Both Republicans and Democrats across the Interior West are concerned about Trump administration policies that shrink national monuments and promote oil and gas development on public lands.
That’s according to the ninth annual Conservation in the West poll, a bipartisan snapshot of values across the Interior West.
“There is an overwhelming sentiment that conservation rather than resource extraction ought to be guiding our management of these lands,” pollster Dave Metz said.
The poll results show a disconnect between decisions made in Washington D.C. at the federal level and the wishes of voters, Metz said.
Respondents across all eight states, including those in Colorado, expressed a willingness to increase taxes for conservation. An overwhelming 73 percent of respondents in Colorado said they support taxation for conservation.
Pollees also slammed efforts by the Trump administration to limit public comment on national monument boundaries. In Colorado, nearly 60 percent said it was a bad idea for the Trump administration to reduce the amount of time the public can comment on drilling and other public land decisions.
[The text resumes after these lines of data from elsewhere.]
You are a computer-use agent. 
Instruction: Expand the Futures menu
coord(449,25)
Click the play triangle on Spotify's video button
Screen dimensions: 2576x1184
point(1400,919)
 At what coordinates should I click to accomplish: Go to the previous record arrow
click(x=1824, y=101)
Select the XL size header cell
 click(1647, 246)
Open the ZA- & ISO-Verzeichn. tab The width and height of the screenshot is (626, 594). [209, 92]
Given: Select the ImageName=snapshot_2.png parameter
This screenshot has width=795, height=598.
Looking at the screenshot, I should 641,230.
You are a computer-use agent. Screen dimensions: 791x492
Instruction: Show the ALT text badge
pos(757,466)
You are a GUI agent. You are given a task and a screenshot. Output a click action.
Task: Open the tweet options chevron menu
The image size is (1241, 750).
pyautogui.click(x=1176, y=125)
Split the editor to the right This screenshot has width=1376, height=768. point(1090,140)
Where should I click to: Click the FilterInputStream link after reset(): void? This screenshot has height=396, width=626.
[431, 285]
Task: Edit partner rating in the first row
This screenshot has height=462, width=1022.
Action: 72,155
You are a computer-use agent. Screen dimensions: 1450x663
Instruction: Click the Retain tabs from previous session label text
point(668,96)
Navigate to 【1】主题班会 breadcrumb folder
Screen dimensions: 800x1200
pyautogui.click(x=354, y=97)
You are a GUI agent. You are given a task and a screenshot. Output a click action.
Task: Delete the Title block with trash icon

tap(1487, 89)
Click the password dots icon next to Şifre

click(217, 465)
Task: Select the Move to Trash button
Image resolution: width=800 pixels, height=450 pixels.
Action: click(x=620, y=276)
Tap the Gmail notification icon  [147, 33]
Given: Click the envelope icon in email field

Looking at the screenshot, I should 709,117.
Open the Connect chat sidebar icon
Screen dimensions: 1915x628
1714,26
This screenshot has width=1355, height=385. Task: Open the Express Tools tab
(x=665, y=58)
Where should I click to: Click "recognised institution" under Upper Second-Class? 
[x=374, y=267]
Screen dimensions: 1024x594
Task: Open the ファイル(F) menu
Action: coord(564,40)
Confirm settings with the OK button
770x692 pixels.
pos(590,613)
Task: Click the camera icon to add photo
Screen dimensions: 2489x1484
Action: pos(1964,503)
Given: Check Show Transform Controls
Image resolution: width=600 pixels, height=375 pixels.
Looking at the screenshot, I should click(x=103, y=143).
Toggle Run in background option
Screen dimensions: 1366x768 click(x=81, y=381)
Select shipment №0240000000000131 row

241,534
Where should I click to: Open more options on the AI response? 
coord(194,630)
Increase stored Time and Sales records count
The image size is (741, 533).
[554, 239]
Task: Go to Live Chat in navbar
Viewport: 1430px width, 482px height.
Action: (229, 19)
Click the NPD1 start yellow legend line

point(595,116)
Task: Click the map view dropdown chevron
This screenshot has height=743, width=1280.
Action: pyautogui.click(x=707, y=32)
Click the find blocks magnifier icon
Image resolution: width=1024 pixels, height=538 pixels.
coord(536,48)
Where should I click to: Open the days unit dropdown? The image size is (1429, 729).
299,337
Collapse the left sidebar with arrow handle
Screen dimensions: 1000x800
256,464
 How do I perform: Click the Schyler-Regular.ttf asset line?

The news comes as outdoor companies gather in Denver for the annual Outdoor Retailer and Snow Show. It had been based in Salt Lake City, but the industry moved the show to Colorado to protest the anti-public lands stances of some Utah government leaders.
Since the move one year ago, the Outdoor Industry Association has ramped up efforts to push voters to prioritize public lands as an issue.
“Especially in the West, outdoor recreation, the discussion around conservation, the importance of funding and preserving our public lands played a key role in several races,” said Amy Roberts, executive director of the Outdoor Industry Association.
Roberts said the large Democratic gains made in the Colorado midterm election happened in part because voters prioritized public lands and climate change. Gov. Jared Polis ran on a platform of 100 percent renewable energy.
“One of the most important things we can do to reduce the effects of climate change is to move toward a clean renewable energy future,” said Polis, who was part of the Conservation in the West conference call.
Concern over climate change has risen dramatically over the last couple of years for voters, Metz said. And he expects that trend to continue, particularly for Democrats.
“That is no longer a middle-tier issue, but is among the top-tier of issues that Democrats say they’re concerned about,” Metz said. “So you saw in a lot of races in this past November’s election there were more voters mobilized around climate change than has been the case in past elections. There’s a range of data to suggest that it will likely be the case in 2020 as well.”